D’autre part, Arabella explique qu’il y a aussi beaucoup d’entraide en cette période pandémique. «La propriété où je vis, par exemple, propose de faire vacciner non seulement les résidents, mais aussi les bonnes, jardiniers, chauffeurs, etc.» Si la jeune femme dit être allée à l’extérieur de sa ville et à l’extérieur de New Delhi environ six fois au total au cours des 14 derniers mois, elle estime que le comportement des gens dans la capitale indienne dépend des quartiers. «Les beaux quartiers de South Delhi, par exemple, sont ceux où vivent les gens les plus affluents, qui suivent mieux les protocoles sanitaires. À la frontière de Delhi, où je réside, les gens étaient plus insouciants, il y a une semaine. Je sors à peine. Je me fais livrer mes courses et je fais même mes soins esthétiques à domicile… Heureusement que c’est possible ici.» Comme les hôpitaux et cabinets médicaux ne sont pas «the places to be», par les temps qui courent, c’est par prudence qu’elle a fait sa première téléconsultation le mois dernier.

«En gros, c’est une situation qui inquiète si on est dans les grandes villes. (…) C’est un peu d’ailleurs la mentalité des gens ici. Ils sont beaucoup plus résilients mentalement. Les virus et autres problèmes sanitaires, ils connaissent déjà. Je crois que la psychose est créée par les médias. (…) Je me suis retrouvée un peu dans l’œil d’un cyclone médiatique plutôt.» Même si elle estime que le tableau que brossent les médias est sombre et reflète la vérité de ce qui se passe à Delhi, elle pense que la situation est différente dans les petites villes et les zones rurales.

Dr Vanessa GB Gowreesunkar à Hyderabad : «La seconde vague est extrêmement fatale»

Au cœur d’une Inde qui pleure ses morts au quotidien, la Dr Vanessa GB Gowreesunkar assiste impuissante à cette flambée épidémique du Covid-19. «Cette seconde vague est extrêmement fatale.

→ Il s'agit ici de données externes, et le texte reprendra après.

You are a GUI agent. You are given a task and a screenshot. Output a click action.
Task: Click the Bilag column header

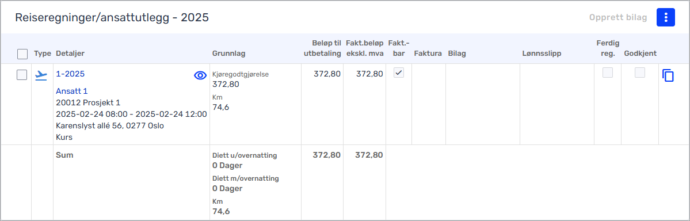pyautogui.click(x=457, y=54)
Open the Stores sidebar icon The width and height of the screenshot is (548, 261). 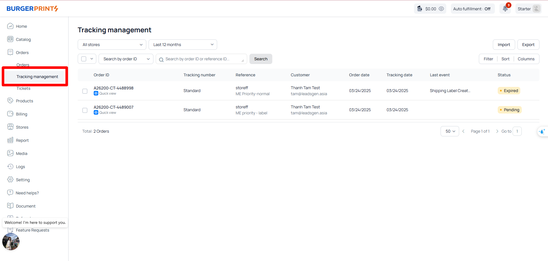pyautogui.click(x=10, y=127)
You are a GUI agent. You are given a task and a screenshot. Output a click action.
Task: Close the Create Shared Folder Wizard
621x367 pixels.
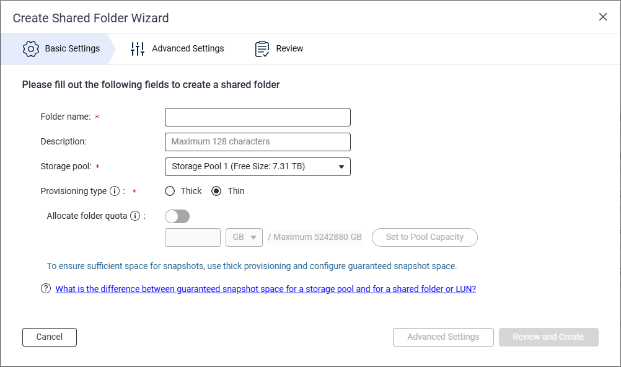pos(603,17)
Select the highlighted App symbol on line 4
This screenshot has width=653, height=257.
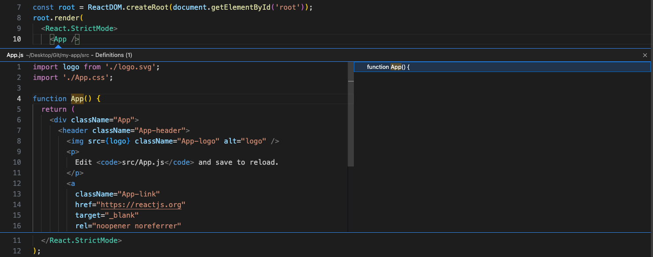coord(77,98)
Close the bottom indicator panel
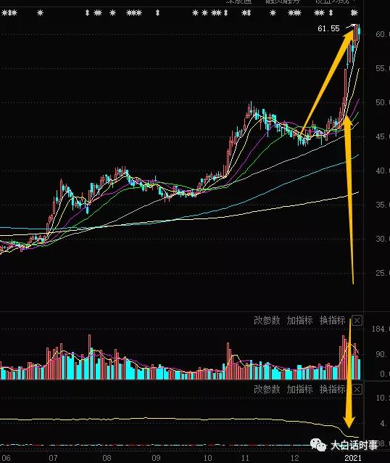 [x=357, y=390]
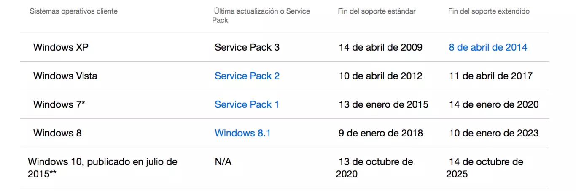Click the 11 de abril de 2017 date
The height and width of the screenshot is (191, 576).
coord(490,76)
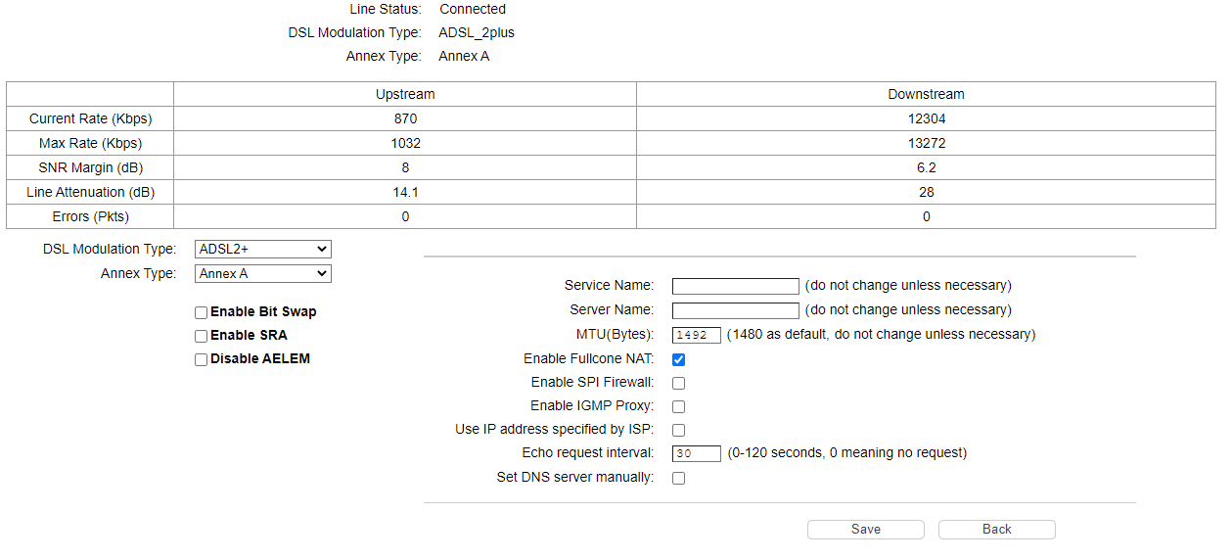The width and height of the screenshot is (1232, 560).
Task: Select the downstream current rate value 12304
Action: [x=926, y=118]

Dimounn perdi lavi betman.» En effet, le variant indien «pa get fi-gir». Il n’épargne personne. «Ce virus attaque tout le monde pas uniquement les vieux mais les jeunes aussi. La situation est critique. L’État est en train de sensibiliser la population pour faire face à cette seconde vague.» L’Associate Professor, University of Africa and Adjunct Faculty, National Institute of Tourism & Hospitality Management, explique que les hôpitaux sont saturés. Raison de plus pour ne pas mettre le nez dehors. Elle s’est donc résignée à suivre les nouvelles de chez elle. «Je vois la souffrance des locaux. S’ils sont malades et il n’y a pas de lit pour eux, ils apportent un petit canapé qu’ils placent devant l’hôpital pour dormir. J’ai même vu une dame qui faisait du bouche-à-bouche à son mari pour lui transmettre de l’oxygène.»

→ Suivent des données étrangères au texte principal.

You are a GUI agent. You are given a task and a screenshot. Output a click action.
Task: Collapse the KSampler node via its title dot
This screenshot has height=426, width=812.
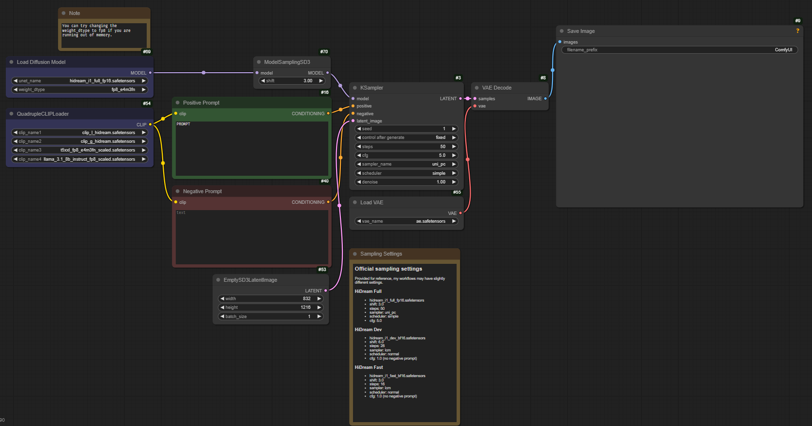[355, 88]
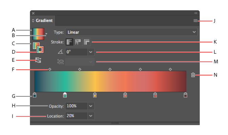This screenshot has height=135, width=228.
Task: Close the Gradient panel via X
Action: [x=33, y=13]
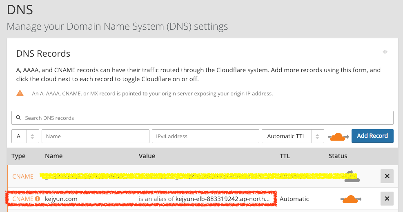Expand the Automatic TTL dropdown
This screenshot has width=403, height=212.
pyautogui.click(x=293, y=136)

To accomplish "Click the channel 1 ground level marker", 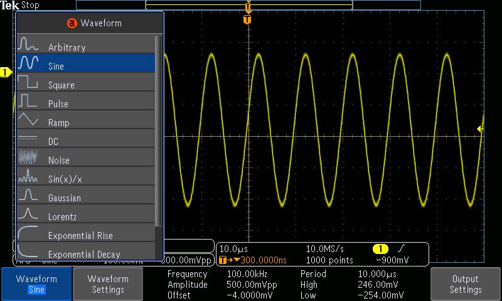I will coord(6,73).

«Lapolis baté, donn kout rotin»

De chez elle, elle prend connaissance de ce qui se passe à l’extérieur. Les scènes qui défilent sur son écran sont atroces. Aux abords des hôpitaux, c’est presque une zone de guerre. Les cris de ces mères qui ont perdu leur enfant recouvrent ceux qui ne retrouveront plus leur proche, à cause de la virulence du variant indien. Des familles entières sont décimées. Cependant, fait-elle ressortir, cette pandémie a poussé les habitants à concocter des remèdes maison car selon les croyances, «virus fini sové ar sa». Une autre dure réalité à laquelle fait face la population, c’est l’impossibilité de dire adieu à leurs proches, happés par le virus. «Les gens meurent mais n’ont pas l’occasion de faire les derniers rituels. Tous les corps sont placés dans les ambulances. On a même vu des chiens déterrer les cadavres dans les cimetières.»

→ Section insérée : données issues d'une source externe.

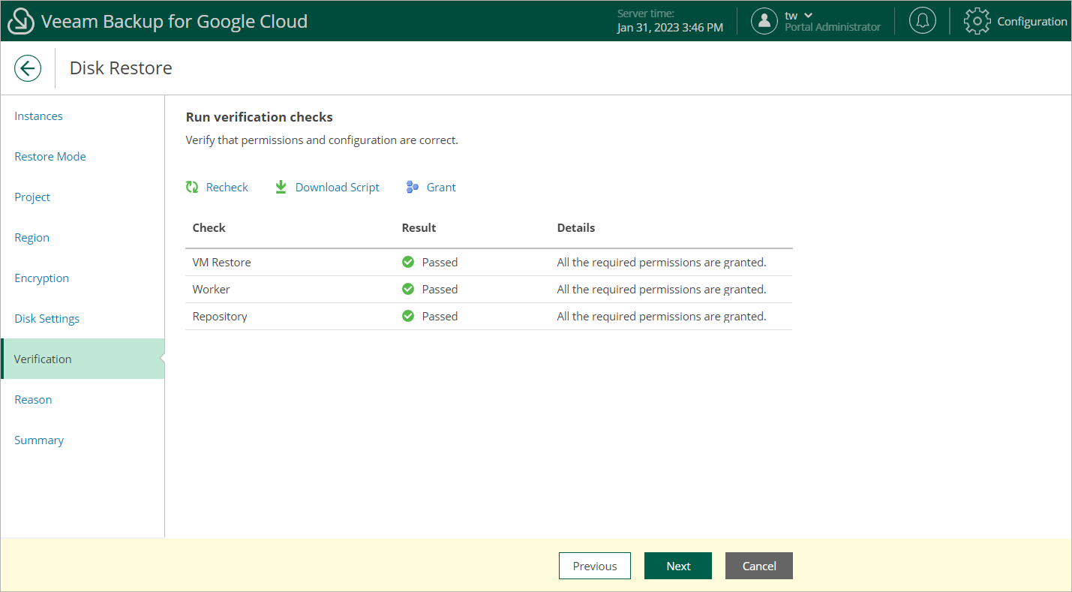Click the Veeam logo icon
This screenshot has height=592, width=1072.
pos(21,21)
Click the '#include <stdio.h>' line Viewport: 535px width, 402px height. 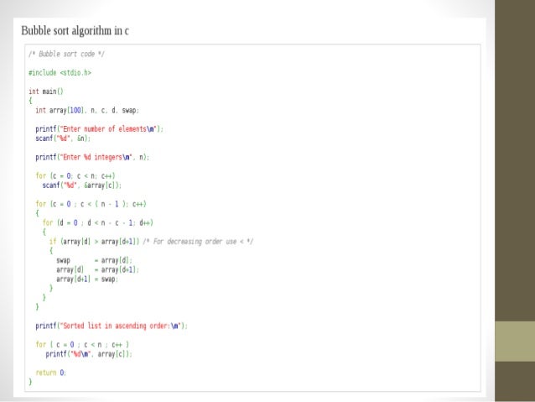[60, 73]
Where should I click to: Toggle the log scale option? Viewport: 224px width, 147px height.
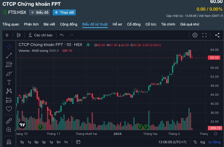pos(203,142)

À Hyderabad, où vit l’Associate Professor, le confinement imposé empêche les habitants de sortir. «Lapolis baté, donn kout rotin. Les habitants sont autorisés seulement à faire leurs courses pendant quelques heures. Mais il n’y a pas de contrôle. Les gens sortent tous en même temps.» Vanessa GB Gowreesunkar garde toutefois une petite lueur d’espoir. Celle de l’État qui fait de son mieux pour trouver une solution ainsi que l’aide internationale qui déferle.